# Problems with Co2 Diffuser



## shortht (Dec 16, 2011)

Hi all,

I purchased a Fluval 88g Co2 system a few days ago to give my HC a boost. 

This is the first pressurized Co2 system I have used and am not familiar with using a ceramic diffuser (which is what the Fluval kit comes with). Currently, I have the Co2 going at about 1 bubble every 1.5-2 seconds in my bubble counter. 

When the Co2 reaches the ceramic diffuser, it emits a single bubble into the tank. My understanding is that the diffuser should break up the co2 bubble and emit a number of smaller bubbles into the tank. 

I checked my connections and everything seems fine. I also tightened the ceramic diffuser but haven't been able to figure this out.

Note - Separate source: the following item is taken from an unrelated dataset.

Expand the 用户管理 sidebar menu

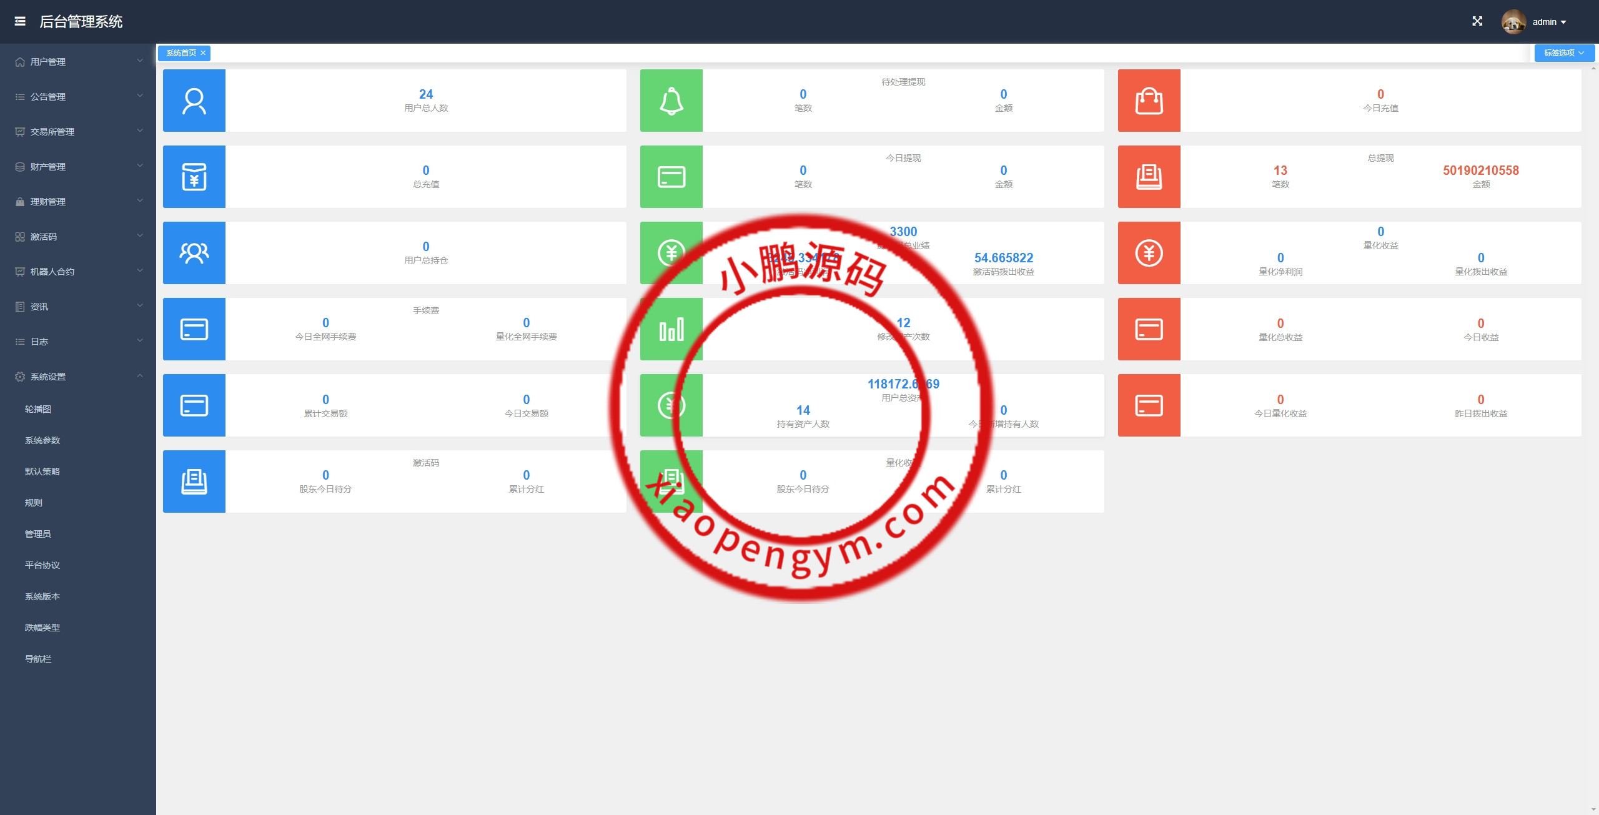pos(78,62)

I'd appreciate any suggestions or help solving this issue. I wonder if my ceramic diffuser is a dud, and should pick a new one up?


----------



## john90009 (Oct 21, 2011)

i have the same diffuser i think and it helps by soaking the diffuser and making sure the bottom part is really tightend on there- if its not super tight then the air is getting pushed threw the outside and not the ceramic.


----------



## shortht (Dec 16, 2011)

Thanks for the reply John!

I didn't even think to soak the diffuser, but i've been using it for two days in the aquarium and I wonder if that's sufficient. The bottom is screwed on as tight as I possibly can get it. I'm starting to think the diffuser may be defective.


----------



## fresh.salty (Jul 2, 2010)

I had bought a Red Sea diffuser from a LFS and they must of had it in stock forever. The rubber seal was shot so there was no way to get it sealed.


----------



## JoraaÑ (Jun 29, 2009)

Take out the diffuser...if you have tilex. spray the ceramic and let it stay there for 30 minutes.. afterward wash thoroughly..for 3-4 times in warm water..Get Prime or whatever water conditioner you use pour it in a container 2-3 tblspon and fill the continer with water; not too much, again soak the diffuser for 5 minutes or so and again rinse thoroughly. Put it back and see what happens..Still not working as the way it is suppose to---TRASH. Get new 1...

If you want to make whole process easy then Use H202...instead of Tilex. After 30 minutes just wash and plug it back.


----------



## fresh.salty (Jul 2, 2010)

shortht said:


> Hi all,
> 
> I purchased a Fluval 88g Co2 system a few days ago to give my HC a boost.





shortht said:


> but i've been using it for two days in the aquarium


Unless it's defective no way you should need to clean it already.

Is the single large bubble coming through the disk or sneaking by the outside edge.


----------



## shortht (Dec 16, 2011)

fresh.salty said:


> Unless it's defective no way you should need to clean it already.
> 
> Is the single large bubble coming through the disk or sneaking by the outside edge.


The bubble is emitting from the gap between where the bottom and top plastic pieces screw together, which is below the ceramic disk.


----------



## fresh.salty (Jul 2, 2010)

I'd guess the seal isn't seated correctly or it's bad or missing. That's what was wrong with mine from Red Sea.


----------